[Instructions to follow]
Could you count the lines in the listing that include the word "agent"? Give only the number.

[Material provided]
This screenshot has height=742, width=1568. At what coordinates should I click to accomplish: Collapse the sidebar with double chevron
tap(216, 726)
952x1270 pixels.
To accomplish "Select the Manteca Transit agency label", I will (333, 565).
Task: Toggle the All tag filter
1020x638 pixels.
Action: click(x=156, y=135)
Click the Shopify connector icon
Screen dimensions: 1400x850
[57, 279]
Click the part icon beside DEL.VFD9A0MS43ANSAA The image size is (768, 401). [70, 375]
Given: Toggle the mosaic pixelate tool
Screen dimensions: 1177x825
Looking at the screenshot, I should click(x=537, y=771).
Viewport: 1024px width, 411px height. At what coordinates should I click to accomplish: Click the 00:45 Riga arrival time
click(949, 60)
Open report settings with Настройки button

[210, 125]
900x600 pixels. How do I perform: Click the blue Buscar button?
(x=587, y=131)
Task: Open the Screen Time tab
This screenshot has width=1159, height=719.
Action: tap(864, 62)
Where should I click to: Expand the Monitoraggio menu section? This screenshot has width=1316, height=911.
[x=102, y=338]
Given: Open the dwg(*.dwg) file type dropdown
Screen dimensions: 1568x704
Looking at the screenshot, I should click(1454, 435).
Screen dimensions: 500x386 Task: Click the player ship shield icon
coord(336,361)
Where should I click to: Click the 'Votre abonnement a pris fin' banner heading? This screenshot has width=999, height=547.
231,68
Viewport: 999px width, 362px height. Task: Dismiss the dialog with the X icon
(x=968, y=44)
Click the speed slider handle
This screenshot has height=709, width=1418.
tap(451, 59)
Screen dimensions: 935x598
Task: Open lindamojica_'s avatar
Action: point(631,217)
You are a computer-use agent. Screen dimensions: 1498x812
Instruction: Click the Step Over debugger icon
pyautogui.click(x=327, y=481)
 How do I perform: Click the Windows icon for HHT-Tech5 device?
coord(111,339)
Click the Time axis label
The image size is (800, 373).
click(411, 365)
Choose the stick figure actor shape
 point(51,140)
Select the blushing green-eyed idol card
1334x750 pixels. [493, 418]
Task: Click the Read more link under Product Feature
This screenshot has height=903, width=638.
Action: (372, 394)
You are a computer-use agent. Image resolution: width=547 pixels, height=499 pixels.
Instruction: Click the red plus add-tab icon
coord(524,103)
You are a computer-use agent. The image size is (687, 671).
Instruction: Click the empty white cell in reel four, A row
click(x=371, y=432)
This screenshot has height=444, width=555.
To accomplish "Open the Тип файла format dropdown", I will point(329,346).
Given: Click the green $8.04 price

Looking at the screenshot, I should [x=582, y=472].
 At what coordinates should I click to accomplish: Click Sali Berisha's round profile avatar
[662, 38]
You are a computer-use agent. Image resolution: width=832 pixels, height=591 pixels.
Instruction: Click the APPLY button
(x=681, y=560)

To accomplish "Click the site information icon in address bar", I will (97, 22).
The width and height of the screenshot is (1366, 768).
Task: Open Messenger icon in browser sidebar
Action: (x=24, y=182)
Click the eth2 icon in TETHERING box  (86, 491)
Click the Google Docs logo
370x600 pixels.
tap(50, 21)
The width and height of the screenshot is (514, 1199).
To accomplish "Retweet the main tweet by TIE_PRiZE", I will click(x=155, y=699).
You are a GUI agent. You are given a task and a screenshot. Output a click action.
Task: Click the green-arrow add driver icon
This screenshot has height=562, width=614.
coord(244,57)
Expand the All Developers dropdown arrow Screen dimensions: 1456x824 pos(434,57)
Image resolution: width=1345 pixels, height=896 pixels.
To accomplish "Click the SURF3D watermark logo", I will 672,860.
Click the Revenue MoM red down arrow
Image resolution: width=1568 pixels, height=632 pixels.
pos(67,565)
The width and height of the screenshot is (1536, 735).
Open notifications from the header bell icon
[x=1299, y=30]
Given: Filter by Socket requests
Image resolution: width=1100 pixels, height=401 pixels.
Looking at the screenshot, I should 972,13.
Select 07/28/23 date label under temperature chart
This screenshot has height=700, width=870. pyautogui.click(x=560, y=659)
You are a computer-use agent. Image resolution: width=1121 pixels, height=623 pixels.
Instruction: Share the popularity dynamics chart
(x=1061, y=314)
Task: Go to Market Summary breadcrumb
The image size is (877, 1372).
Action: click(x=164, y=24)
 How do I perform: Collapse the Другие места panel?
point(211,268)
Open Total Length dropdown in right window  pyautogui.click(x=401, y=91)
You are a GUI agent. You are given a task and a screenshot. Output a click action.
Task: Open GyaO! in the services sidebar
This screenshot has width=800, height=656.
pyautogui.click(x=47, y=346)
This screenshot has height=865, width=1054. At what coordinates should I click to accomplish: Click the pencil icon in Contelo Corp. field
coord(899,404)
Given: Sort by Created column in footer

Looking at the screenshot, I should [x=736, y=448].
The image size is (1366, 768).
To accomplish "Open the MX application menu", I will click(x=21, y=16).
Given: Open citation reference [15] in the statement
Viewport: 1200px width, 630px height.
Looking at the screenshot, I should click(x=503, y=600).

[Reply to the exercise]
7